**What is being asked**
From the top of the records below, return each line exactly, ending with the line that contains "Screen dimensions: 1436x840".

(Dataset content)

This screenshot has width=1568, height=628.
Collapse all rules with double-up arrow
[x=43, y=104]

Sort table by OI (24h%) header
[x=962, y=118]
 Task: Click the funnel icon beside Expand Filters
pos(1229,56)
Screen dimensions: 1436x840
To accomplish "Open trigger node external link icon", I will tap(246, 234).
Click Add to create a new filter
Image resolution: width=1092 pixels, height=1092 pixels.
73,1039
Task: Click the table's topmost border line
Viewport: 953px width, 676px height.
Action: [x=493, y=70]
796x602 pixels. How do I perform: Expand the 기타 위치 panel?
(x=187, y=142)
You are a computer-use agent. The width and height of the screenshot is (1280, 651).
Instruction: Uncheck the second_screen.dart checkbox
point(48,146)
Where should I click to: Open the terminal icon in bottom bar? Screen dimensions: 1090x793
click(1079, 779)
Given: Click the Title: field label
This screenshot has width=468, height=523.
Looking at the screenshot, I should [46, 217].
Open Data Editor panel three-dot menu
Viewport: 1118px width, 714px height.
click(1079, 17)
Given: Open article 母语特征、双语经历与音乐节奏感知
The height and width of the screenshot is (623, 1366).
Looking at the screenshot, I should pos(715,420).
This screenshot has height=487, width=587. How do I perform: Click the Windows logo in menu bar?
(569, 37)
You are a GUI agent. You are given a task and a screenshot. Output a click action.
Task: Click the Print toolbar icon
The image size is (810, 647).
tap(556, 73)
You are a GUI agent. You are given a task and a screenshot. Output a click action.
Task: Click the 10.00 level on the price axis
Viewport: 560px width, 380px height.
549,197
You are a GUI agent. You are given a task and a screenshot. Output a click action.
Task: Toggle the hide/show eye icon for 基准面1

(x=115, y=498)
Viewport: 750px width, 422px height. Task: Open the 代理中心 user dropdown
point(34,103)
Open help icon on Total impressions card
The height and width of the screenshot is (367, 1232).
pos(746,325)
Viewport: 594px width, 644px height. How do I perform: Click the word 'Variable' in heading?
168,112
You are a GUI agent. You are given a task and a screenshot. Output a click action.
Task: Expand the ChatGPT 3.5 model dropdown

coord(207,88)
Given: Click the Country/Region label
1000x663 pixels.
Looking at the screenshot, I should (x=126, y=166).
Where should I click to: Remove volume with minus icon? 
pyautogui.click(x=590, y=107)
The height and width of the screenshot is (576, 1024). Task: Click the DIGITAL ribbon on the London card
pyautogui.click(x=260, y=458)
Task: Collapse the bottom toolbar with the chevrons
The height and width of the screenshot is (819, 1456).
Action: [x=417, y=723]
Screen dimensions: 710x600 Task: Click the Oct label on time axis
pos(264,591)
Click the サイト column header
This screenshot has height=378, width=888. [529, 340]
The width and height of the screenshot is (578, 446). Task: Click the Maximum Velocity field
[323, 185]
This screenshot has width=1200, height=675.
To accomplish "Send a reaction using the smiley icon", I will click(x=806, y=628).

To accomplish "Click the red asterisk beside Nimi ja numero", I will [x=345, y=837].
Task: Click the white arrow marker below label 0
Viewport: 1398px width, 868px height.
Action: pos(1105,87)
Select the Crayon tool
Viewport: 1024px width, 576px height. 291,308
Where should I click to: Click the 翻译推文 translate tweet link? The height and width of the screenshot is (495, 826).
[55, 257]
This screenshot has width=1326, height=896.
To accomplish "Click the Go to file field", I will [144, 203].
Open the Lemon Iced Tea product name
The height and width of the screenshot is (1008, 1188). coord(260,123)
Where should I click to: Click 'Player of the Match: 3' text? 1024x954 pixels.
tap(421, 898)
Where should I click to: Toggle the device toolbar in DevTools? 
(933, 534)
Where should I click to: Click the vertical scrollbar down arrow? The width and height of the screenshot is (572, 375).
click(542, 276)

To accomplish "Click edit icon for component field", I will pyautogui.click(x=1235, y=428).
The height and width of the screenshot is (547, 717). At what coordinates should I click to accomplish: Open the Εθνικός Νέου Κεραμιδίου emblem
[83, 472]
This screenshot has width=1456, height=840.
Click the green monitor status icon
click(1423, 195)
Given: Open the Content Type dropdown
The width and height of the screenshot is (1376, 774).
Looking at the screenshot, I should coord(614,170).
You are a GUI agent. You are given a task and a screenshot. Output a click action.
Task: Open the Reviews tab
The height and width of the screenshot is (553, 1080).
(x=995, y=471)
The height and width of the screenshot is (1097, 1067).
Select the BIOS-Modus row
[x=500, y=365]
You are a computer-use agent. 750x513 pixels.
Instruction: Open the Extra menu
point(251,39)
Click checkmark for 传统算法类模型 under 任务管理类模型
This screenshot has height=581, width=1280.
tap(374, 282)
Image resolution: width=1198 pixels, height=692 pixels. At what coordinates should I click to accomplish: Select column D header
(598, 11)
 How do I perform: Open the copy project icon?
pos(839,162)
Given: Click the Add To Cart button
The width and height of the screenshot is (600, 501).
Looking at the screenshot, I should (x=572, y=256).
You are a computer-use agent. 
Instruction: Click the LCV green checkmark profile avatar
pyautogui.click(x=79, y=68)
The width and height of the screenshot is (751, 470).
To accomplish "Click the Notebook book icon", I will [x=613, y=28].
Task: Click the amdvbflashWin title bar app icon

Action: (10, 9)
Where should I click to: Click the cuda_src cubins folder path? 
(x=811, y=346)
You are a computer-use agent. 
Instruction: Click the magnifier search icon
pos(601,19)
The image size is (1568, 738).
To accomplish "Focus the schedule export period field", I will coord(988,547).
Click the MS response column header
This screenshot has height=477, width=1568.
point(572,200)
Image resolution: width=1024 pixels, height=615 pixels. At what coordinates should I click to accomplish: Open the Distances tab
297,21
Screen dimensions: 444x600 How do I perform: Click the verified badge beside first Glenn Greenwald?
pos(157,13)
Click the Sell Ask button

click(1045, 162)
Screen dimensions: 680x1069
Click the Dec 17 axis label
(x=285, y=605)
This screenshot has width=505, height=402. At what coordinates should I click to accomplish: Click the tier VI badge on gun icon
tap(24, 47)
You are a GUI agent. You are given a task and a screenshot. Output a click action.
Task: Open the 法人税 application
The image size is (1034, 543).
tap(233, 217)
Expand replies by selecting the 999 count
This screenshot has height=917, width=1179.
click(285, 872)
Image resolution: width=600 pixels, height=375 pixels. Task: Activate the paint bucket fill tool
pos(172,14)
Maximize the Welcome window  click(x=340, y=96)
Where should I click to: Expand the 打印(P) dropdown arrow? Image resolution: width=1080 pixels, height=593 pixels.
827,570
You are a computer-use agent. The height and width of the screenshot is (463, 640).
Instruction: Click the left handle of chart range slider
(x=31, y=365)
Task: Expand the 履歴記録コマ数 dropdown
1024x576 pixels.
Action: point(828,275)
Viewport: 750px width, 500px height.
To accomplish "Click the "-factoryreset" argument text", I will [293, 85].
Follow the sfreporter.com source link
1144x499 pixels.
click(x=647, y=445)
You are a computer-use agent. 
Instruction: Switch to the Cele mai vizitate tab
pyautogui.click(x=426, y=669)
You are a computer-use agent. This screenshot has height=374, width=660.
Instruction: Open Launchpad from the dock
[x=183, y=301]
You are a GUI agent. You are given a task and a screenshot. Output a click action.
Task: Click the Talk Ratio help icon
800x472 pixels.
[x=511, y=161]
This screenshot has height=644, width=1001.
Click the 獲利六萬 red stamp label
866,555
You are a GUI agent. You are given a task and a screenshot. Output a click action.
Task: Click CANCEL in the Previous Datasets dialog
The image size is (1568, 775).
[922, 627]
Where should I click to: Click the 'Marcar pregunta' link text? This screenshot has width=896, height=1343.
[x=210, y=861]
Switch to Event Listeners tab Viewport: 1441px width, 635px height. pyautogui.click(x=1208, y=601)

(End Dataset content)

**Written solution**
This screenshot has width=1568, height=628.
Collapse all rules with double-up arrow
[x=43, y=104]

Sort table by OI (24h%) header
[x=962, y=118]
 Task: Click the funnel icon beside Expand Filters
pos(1229,56)
Screen dimensions: 1436x840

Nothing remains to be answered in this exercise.